What is required ->
Search the listing below for the line containing "Image resolution: width=260". From there through the line containing "Reply to SUMI's", transcribe every line exactly, both ends included.
────────────────
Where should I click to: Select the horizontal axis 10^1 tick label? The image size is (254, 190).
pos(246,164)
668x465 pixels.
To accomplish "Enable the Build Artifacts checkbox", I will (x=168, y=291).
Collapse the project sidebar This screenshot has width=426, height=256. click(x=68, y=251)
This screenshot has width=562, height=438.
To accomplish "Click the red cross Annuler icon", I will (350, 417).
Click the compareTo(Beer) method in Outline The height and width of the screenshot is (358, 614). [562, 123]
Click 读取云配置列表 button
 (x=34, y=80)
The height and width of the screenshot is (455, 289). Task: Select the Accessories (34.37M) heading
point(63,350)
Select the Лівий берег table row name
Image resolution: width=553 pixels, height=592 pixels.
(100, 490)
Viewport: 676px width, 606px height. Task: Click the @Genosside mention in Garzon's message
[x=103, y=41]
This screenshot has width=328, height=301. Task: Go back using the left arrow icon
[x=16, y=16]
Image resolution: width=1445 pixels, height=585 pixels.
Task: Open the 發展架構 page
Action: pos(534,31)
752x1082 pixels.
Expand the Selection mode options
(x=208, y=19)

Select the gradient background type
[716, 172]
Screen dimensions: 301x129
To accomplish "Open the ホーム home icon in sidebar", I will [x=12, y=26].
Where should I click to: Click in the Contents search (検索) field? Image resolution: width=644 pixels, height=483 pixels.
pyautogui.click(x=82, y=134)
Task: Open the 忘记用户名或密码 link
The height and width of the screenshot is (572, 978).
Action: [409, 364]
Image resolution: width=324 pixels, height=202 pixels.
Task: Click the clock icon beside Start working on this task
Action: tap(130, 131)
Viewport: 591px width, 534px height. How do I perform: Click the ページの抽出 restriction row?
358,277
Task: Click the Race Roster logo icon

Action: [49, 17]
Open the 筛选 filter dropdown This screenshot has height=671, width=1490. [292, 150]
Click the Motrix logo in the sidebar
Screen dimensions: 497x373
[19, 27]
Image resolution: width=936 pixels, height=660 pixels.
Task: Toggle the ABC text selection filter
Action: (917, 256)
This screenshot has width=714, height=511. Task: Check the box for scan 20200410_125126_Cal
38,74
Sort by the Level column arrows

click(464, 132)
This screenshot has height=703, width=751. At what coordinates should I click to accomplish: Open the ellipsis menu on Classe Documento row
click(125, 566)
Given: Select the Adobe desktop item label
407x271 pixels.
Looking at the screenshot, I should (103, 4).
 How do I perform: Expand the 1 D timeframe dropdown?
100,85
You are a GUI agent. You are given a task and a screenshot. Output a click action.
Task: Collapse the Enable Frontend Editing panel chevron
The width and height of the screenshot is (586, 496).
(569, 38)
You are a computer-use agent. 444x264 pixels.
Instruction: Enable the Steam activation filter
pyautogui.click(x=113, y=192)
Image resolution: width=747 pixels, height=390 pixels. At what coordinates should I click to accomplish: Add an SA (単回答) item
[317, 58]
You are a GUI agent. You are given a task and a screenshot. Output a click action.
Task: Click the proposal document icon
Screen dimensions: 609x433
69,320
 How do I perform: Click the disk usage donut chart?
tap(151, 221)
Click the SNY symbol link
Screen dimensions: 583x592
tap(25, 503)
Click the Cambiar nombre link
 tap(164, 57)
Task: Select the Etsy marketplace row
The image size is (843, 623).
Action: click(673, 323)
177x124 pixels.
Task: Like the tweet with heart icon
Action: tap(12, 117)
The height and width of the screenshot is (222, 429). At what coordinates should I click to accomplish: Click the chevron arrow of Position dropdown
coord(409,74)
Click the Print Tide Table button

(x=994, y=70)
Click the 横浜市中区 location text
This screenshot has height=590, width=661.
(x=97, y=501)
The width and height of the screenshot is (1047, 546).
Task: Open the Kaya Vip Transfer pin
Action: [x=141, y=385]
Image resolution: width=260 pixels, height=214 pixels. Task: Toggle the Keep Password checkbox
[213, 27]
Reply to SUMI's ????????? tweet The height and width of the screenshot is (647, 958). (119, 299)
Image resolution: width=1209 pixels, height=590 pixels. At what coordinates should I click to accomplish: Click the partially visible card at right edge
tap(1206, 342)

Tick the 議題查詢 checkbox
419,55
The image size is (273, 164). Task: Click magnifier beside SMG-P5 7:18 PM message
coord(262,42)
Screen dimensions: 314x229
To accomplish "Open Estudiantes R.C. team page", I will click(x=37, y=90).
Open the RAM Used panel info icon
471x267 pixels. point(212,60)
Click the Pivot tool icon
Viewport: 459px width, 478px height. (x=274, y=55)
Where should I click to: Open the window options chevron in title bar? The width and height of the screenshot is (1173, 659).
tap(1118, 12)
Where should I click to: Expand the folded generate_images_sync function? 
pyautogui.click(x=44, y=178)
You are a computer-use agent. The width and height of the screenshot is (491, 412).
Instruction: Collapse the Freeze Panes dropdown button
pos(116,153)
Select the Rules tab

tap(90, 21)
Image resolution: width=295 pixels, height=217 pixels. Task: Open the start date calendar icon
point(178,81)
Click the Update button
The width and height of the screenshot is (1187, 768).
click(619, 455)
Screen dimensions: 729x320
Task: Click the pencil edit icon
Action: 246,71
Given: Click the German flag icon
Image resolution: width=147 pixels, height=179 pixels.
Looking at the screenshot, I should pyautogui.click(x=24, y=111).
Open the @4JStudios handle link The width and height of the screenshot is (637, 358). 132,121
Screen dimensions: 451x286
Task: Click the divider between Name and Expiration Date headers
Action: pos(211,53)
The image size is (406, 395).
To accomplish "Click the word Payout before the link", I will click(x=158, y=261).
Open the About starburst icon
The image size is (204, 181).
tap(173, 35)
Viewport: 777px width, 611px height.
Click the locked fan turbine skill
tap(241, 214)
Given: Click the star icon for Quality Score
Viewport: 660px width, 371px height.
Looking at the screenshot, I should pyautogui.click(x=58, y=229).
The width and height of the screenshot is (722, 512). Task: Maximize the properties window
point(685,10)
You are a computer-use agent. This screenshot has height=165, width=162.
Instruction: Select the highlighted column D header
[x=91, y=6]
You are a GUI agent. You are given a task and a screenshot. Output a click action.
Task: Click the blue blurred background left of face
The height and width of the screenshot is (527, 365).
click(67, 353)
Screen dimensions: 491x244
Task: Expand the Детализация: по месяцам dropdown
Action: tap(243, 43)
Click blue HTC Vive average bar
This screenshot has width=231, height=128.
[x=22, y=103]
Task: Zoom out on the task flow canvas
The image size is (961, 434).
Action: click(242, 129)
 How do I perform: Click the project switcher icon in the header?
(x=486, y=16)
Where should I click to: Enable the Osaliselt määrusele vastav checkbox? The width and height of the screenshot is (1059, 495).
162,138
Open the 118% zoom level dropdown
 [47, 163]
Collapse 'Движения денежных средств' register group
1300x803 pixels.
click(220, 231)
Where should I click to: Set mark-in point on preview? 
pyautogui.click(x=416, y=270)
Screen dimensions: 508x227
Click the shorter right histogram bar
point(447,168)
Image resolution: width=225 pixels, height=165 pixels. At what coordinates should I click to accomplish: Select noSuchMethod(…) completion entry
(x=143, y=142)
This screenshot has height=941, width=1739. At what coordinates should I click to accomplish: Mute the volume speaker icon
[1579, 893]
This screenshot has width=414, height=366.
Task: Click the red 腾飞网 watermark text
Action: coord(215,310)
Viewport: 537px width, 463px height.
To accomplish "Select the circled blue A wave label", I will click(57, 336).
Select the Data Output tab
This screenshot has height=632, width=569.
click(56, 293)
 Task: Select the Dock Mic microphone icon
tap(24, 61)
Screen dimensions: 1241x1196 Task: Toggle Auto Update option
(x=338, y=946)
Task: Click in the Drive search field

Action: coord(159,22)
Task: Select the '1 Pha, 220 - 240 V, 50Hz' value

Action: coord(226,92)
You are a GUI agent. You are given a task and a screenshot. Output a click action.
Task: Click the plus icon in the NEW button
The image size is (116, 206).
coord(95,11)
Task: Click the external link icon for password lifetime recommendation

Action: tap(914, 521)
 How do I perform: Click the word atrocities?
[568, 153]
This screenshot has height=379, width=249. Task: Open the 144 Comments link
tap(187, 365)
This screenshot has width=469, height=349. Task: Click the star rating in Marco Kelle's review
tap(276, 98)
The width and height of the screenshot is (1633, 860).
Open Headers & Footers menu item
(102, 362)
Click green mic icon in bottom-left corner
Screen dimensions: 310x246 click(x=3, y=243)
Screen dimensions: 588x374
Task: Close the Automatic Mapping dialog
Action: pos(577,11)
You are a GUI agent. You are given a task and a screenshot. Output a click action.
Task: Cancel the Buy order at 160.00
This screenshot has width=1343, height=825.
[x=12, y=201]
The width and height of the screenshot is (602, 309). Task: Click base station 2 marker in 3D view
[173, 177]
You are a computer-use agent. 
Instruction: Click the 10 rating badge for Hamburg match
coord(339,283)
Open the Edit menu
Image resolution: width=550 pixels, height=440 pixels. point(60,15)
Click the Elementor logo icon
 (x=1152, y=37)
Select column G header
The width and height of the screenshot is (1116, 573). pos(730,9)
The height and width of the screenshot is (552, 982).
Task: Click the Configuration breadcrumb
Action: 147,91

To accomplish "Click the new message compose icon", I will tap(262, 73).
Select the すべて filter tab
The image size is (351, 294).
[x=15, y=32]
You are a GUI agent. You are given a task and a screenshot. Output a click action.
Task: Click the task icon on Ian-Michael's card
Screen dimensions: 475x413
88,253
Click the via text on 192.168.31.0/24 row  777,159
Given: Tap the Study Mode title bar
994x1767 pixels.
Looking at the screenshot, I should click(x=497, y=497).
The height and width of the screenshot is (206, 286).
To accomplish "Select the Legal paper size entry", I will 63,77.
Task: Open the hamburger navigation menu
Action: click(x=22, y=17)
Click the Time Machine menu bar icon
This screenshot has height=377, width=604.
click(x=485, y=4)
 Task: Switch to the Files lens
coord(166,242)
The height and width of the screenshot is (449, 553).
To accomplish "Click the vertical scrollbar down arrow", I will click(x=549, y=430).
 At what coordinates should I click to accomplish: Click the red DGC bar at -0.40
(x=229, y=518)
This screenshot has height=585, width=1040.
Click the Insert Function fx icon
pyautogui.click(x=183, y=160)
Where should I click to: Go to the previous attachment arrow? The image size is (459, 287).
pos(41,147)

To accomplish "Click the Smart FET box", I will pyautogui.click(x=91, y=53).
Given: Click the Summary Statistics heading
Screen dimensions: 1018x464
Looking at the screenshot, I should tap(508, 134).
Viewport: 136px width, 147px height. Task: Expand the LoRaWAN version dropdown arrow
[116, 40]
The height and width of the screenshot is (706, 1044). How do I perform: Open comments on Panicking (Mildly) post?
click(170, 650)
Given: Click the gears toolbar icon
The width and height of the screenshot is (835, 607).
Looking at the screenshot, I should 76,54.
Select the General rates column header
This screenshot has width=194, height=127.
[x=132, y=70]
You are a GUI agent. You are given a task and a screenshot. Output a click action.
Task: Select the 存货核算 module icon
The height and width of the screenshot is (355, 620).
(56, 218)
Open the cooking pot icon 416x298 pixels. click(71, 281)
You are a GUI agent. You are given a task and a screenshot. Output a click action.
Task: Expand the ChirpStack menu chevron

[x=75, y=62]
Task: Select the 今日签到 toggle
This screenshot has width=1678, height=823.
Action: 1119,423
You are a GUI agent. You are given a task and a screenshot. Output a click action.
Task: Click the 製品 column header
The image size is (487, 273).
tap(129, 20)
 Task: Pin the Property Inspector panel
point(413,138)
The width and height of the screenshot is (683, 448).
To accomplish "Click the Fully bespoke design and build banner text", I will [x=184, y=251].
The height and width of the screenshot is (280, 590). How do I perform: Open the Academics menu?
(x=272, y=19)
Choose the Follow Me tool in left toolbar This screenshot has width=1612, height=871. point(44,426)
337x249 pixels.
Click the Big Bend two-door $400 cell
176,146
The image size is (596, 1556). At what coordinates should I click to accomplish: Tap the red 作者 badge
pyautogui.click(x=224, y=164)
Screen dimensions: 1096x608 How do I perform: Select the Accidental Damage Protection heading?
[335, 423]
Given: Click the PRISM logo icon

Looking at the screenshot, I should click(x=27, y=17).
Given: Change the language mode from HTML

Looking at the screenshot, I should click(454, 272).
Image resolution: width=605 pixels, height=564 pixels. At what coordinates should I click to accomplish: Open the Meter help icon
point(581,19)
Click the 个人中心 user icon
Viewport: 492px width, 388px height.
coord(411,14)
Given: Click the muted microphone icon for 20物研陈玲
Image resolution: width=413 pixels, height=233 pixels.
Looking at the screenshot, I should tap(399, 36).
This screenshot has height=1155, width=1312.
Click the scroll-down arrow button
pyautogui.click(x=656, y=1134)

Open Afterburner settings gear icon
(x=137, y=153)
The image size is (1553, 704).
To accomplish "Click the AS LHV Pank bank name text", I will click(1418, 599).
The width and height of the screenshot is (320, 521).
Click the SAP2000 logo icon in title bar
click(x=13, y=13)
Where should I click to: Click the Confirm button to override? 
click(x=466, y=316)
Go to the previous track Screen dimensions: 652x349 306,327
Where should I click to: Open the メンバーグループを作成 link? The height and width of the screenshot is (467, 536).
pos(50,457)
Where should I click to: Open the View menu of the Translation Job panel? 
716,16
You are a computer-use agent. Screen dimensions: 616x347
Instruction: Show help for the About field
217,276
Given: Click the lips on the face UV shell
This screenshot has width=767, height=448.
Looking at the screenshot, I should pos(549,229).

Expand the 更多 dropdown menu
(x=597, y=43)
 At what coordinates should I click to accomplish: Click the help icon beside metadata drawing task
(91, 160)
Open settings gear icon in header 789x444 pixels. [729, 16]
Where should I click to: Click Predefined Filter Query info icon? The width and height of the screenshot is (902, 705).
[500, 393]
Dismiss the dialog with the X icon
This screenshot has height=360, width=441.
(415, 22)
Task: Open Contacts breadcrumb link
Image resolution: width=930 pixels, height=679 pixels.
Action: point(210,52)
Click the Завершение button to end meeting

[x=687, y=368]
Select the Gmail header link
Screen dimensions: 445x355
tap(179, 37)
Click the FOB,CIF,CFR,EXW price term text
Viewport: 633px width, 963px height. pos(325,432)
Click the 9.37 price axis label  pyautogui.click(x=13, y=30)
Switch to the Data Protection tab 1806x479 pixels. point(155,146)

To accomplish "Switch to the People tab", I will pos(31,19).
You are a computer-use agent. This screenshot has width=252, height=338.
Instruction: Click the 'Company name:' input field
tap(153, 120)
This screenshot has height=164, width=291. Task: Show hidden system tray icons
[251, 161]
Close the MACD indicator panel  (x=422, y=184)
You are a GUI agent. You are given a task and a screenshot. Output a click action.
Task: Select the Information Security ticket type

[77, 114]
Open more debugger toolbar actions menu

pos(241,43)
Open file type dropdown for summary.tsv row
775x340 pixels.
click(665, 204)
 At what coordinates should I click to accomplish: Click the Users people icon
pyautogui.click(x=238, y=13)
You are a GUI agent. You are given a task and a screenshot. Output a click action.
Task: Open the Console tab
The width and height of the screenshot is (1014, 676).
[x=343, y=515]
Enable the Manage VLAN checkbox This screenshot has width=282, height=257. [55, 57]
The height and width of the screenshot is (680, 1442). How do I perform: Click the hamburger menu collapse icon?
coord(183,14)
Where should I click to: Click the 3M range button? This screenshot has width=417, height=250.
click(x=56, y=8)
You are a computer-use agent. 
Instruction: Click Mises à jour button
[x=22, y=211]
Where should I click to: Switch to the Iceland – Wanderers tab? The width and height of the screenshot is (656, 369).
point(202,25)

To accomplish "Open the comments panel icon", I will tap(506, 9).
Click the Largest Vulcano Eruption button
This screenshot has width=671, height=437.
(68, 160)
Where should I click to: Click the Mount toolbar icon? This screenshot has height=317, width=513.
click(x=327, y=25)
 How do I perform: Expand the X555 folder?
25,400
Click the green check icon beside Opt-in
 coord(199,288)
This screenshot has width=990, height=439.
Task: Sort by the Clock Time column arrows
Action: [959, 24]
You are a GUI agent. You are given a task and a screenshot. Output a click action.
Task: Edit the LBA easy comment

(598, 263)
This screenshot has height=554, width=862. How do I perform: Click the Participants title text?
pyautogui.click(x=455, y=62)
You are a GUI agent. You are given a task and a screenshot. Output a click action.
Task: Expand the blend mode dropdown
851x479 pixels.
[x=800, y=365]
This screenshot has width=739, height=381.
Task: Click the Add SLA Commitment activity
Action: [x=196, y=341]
────────────────
Output of the exercise ->
Image resolution: width=260 pixels, height=214 pixels. Task: Toggle the Keep Password checkbox
[213, 27]
Reply to SUMI's ????????? tweet The height and width of the screenshot is (647, 958). (119, 299)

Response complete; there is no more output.